The RoyalFidelity president, meanwhile, told Tribune Business that if the four-six private sector issues he was aware of came to fruition, 2015 would potentially witness the greatest amount of capital markets activity seen in recent years.

“It’s more than double what we did in 2014,” Mr Anderson said. “2015 would be one of the busiest years in terms of raisings that we’ve had for a number of years.”

The past year was dominated by Cable Bahamas’ $114 million preference share issue, which helped to finance its four Florida acquisitions. The other major issue was the first $75 million BGS tranche.

While these two issues dominated the headlines, much more capital will likely have been raised, as numerous private placement involving smaller sums take place every year.

Mr Anderson said the greater capital markets activity would be “driven” by the expected increase in Bahamian economic growth, stemming from the $3.5 billion Baha Mar project’s Spring 2015 opening and the hiring of 4,000-5,000 employees.

“It’s linked to the growth we see coming back into the economy, whether it’s associated with Baha Mar and the employment of a number of people, or businesses forming associated with Baha Mar,” he explained.

“I generally expect to see another growth period for the Bahamas with some of the new developments, including the British Colonial Hilton.

“We seem to be going into a new period of growth for the economy that will foster capital raisings in 2015 and 2016 onwards.”

These assertions are supported by the International Monetary Fund (IMF) and credit rating agencies, Moody’s and Standard & Poor’s (S&P), which are all projecting the Bahamas will enjoy GDP growth of 2 per cent or higher in 2015, Value-Added Tax (VAT) notwithstanding.

The improvement is forecast after three years when the Bahamas’ growth rate has sometimes struggled to break 1 per cent, getting no higher than 1.3 per cent.

Mr Anderson, though, expressed a desire for more equity issues, via initial public offerings (IPOs), to come to market and give Bahamian investors an opportunity to buy into growing companies at the start.

Many BISX-listed stocks were close to being “fully priced” in terms of their earnings growth, he explained, leaving investors with relatively little upside potential.

And most Bahamian capital raisings typically involve debt securities, such as bonds and preference shares, rather than equities that can potentially yield the highest rates of return.

“It would be very good to start to see more equity offerings come back to the market,” Mr Anderson told Tribune Business. “People are looking for equities, but there are very little out there.

“Even though we think growth in the economy will push earnings and prices higher, it would be nice to see more equities, as they give people an opportunity to buy into companies that are not fully priced.”

The RoyalFidelity chief added that the prevailing low interest rate environment, which is expected to persist for several years yet, would further drive Bahamian investors towards the higher rates of return on offer in the capital markets.

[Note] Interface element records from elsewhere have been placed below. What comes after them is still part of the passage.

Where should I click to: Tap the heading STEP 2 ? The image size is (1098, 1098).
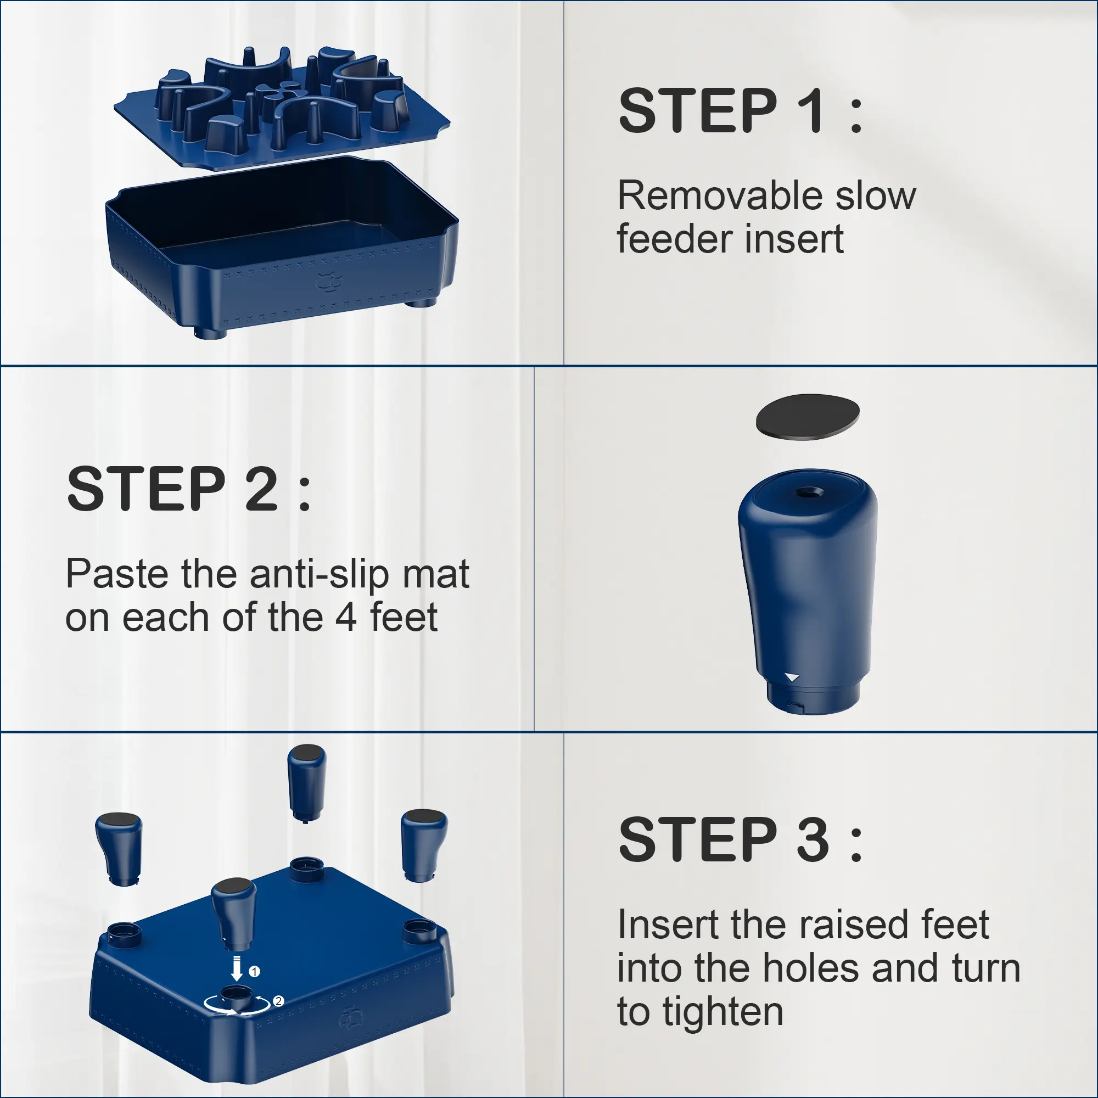click(x=189, y=488)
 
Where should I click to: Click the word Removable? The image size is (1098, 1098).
click(x=720, y=195)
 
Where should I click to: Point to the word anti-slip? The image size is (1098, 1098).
click(x=319, y=574)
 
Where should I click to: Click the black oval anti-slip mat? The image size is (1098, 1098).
click(x=808, y=417)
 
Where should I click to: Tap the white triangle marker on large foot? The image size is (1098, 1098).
click(x=792, y=677)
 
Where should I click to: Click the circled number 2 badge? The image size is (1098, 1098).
click(x=278, y=1001)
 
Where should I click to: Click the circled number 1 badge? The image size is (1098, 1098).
click(x=254, y=971)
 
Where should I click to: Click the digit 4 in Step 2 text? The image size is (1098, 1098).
click(x=346, y=618)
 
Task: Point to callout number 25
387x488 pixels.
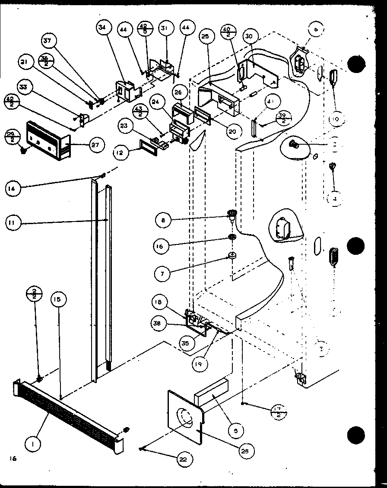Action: click(x=205, y=37)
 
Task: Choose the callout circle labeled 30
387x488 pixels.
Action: click(x=249, y=37)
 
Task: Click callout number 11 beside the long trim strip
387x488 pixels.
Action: click(x=13, y=223)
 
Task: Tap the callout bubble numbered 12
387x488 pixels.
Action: click(x=122, y=152)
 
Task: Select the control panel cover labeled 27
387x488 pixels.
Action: click(x=45, y=139)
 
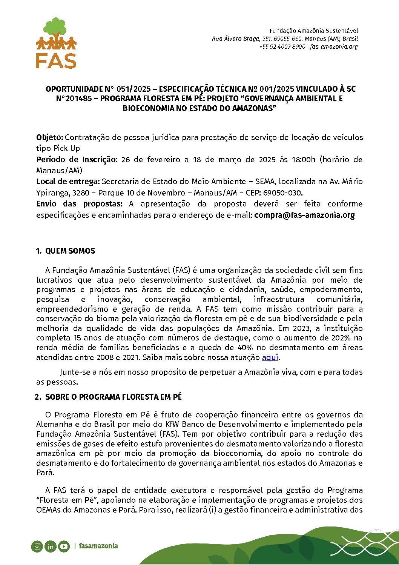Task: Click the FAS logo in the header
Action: point(56,43)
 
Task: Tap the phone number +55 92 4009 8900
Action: point(282,47)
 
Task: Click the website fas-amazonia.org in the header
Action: point(333,47)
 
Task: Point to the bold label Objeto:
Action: point(50,137)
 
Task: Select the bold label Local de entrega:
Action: point(68,182)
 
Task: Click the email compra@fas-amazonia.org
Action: point(304,215)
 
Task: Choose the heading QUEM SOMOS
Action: point(70,251)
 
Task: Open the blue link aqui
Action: point(270,357)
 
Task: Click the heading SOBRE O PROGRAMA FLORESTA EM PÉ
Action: point(113,397)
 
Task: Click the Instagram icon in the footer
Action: point(37,546)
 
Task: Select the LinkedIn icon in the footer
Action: point(50,546)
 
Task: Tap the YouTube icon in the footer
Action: point(64,546)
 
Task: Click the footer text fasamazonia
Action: point(98,546)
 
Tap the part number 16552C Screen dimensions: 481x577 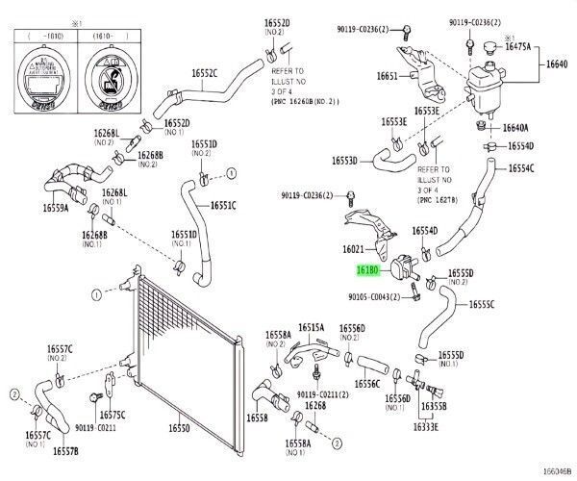[x=204, y=72]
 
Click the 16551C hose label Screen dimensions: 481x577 [x=223, y=205]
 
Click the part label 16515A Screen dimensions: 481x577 [x=311, y=328]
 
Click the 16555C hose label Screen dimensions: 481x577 [x=482, y=305]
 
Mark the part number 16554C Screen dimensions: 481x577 [x=520, y=168]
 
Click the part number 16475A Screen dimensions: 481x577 [x=516, y=46]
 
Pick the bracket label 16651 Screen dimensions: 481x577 [x=387, y=75]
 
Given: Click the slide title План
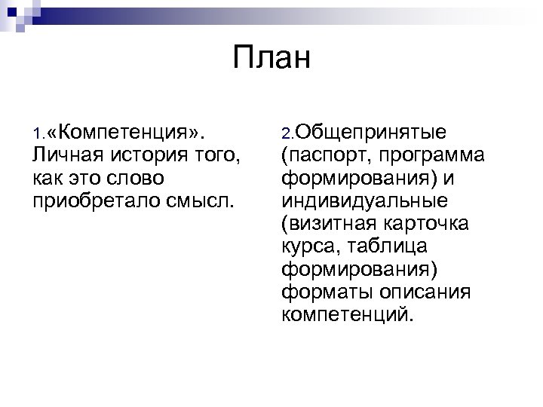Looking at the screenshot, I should (x=272, y=57).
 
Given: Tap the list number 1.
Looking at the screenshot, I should (x=38, y=135).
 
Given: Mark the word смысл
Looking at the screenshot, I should (x=195, y=201).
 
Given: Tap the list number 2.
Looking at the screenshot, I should (x=287, y=135).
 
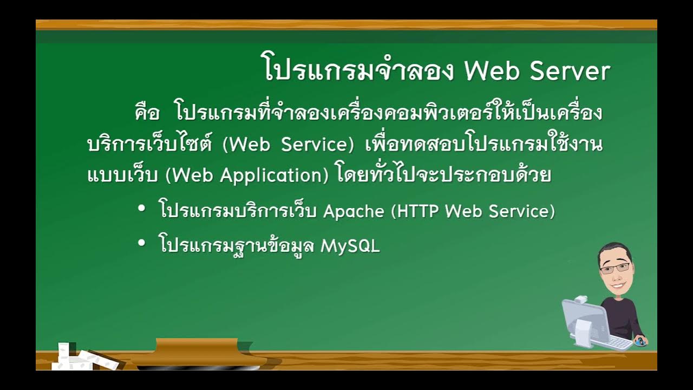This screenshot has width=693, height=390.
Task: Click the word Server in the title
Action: click(570, 71)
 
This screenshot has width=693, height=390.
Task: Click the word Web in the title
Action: click(492, 71)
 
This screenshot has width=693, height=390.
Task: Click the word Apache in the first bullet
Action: click(354, 211)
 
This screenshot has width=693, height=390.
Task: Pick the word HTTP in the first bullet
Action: click(419, 211)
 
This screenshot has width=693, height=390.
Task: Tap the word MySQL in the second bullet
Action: click(350, 246)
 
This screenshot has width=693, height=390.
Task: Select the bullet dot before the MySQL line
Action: click(142, 244)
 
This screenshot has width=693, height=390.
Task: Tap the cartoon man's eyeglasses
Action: click(614, 268)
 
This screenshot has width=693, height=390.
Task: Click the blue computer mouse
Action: click(641, 341)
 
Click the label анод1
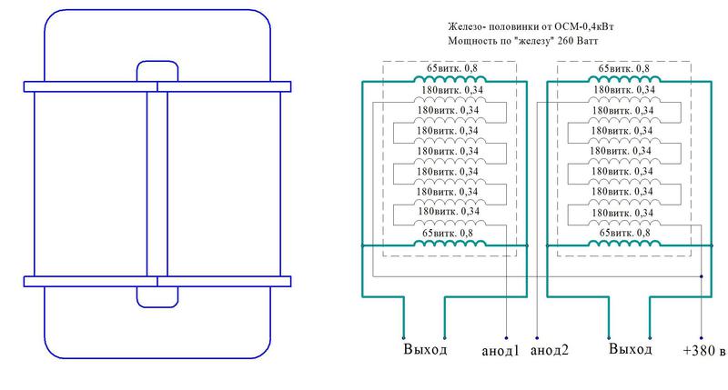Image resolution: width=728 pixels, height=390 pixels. (500, 351)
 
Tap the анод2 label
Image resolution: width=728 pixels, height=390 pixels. (550, 350)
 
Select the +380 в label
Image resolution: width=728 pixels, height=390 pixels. (703, 351)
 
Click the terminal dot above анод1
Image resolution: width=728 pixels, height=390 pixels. (506, 338)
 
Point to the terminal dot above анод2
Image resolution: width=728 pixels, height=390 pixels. (537, 338)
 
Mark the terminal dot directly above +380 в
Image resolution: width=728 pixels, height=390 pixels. (701, 338)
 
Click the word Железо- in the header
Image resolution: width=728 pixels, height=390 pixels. (467, 26)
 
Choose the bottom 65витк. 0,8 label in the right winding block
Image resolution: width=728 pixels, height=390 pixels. (625, 233)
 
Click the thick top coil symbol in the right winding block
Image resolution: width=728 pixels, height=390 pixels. (624, 79)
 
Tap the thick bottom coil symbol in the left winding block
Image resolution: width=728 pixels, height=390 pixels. (450, 243)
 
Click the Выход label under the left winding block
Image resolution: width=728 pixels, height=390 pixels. (425, 349)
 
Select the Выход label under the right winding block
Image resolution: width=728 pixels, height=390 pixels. (630, 349)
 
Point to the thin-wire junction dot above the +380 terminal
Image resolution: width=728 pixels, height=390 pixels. (701, 276)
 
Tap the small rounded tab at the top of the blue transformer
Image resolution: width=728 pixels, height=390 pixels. (157, 71)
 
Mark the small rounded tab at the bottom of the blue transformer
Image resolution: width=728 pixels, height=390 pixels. (157, 296)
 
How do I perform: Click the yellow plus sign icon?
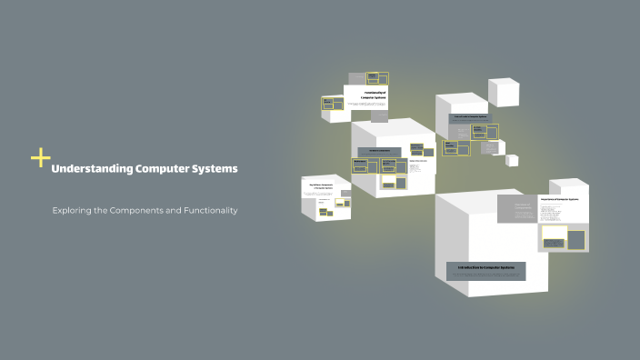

“Traditionally, Bahamians have used banks and bank deposits as investment vehicles, and with interest rates and deposit rates dropping to historically low levels, people need to find alternative investments,” Mr Anderson said.

“It’s a good time for people needing to raise their returns to come to market, and invest in higher yielding securities that they may not have done before.

“People can’t afford not to get a certain rate of return in a way. I see more people moving out of the banks to get the returns they need.”